On April 21, 1997, the Company completed the purchase of Wortz Company. Assets totaling $127,837 related to participants’ balances in Wortz Company Money Purchase Pension Plan were merged into the Plan on September 1, 2002. Accordingly, the amount has been recorded as an “asset transfer in” in the accompanying financial statements for the year ended December 31, 2002.
On May 1, 2000, the Company completed the purchase of James P. Linette, Inc. Assets totaling $555,521 related to participants’ balances in James P. Linette 401(k) Savings Plan were merged into the Plan on March 1, 2002. Accordingly, the amount has been recorded as an “asset transfer in” in the accompanying financial statements for the year ended December 31, 2002.
On July 14, 2000, the Company completed the purchase of RHM Holdings (USA), Inc. and The Red Wing Company, Inc. Assets totaling $11,970,676 related to participants’ balances in RHM Holdings (USA) Inc. Employees Savings and Retirement Plan and The Red Wing Company, Inc. Employees Savings and Retirement Plan for New York Union Employees were merged into the Plan on January 1, 2002. Accordingly, the amount has been recorded as an “asset transfer in” in the accompanying financial statements for the year ended December 31, 2002.
On March 4, 1999, the Company completed the purchase of Martin Gillet & Co., Inc. Assets totaling $1,765,807 related to participants’ balances in Martin Gillet & Co., Inc. Employees’ 401(k) Profit Sharing Plan were merged into the Plan on November 1, 2001. Accordingly, the amount has been recorded as an “asset transfer in” in the accompanying financial statements for the year ended December 31, 2001.

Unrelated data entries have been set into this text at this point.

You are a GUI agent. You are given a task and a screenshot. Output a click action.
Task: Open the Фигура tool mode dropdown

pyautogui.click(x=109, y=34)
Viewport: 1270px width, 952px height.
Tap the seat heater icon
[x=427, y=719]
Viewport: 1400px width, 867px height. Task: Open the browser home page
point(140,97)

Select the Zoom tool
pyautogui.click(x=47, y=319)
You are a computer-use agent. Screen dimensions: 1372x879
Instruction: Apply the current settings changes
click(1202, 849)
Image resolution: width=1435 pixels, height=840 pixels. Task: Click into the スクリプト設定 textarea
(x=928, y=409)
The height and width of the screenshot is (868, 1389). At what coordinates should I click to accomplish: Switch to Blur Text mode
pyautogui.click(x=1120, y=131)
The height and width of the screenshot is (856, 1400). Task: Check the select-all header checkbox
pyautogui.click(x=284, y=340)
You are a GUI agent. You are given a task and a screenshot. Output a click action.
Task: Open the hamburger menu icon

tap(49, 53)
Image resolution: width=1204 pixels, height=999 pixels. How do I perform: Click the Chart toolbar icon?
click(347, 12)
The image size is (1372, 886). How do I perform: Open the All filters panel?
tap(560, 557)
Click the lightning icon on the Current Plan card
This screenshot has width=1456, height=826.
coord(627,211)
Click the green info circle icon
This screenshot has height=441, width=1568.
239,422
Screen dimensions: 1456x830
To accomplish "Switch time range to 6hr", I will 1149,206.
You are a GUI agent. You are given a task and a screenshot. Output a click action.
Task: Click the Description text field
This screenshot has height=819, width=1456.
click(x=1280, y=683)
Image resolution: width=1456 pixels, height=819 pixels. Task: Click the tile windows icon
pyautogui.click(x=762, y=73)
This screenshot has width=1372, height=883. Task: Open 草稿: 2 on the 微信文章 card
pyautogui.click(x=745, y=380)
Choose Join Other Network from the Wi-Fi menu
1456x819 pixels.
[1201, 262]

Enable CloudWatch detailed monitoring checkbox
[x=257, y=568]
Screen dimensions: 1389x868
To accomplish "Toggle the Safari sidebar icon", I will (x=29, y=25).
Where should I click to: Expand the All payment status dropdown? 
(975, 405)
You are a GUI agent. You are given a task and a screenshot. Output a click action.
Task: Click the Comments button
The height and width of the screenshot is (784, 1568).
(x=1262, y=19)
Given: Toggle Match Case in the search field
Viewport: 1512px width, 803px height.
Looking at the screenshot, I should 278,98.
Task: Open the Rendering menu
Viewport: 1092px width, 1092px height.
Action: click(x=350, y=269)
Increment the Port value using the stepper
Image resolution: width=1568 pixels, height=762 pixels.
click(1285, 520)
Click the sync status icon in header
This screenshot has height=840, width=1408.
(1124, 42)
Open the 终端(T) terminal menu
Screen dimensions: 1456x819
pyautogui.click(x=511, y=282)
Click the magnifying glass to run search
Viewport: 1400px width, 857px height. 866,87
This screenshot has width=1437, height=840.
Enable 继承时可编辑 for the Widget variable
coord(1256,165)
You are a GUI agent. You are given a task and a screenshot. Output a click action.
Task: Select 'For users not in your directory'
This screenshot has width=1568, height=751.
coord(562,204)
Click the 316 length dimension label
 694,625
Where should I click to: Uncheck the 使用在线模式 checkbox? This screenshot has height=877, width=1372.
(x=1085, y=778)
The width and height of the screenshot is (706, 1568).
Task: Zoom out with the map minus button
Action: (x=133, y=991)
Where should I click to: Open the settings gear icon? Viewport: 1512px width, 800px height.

On January 28, 2000, the Company completed the purchase of Cascade Cookie Company, Inc. Assets totaling $235,578 related to participants’ balances in Cascade Cookie Company, Inc. 401(k) were merged into the Plan on July 1, 2001. Accordingly, the amount has been recorded as an “asset transfer in” in the accompanying financial statements for the year ended December 31, 2001.
On October 4, 1999, the Company completed the purchase of Ripon Foods, Inc. Assets totaling $6,087,380 related to participants’ balances in Ripon Foods, Inc. Warehouse Retirement Savings Plan and Ripon Foods, Inc. Retirement Savings Plan were merged into the Plan on June 1, 2001. Accordingly, the amount has been recorded as an “asset transfer in” in the accompanying financial statements for the year ended December 31, 2001.
On January 31, 2001, the Company completed the purchase of The Torbitt & Castleman Company, LLC. Assets totaling $2,331,433 related to participants’ balances in Torbitt 401(k) Plan were merged into the Plan on April 1, 2001. Accordingly, the amount has been recorded as an “asset transfer in” in the accompanying financial statements for the year ended December 31, 2001.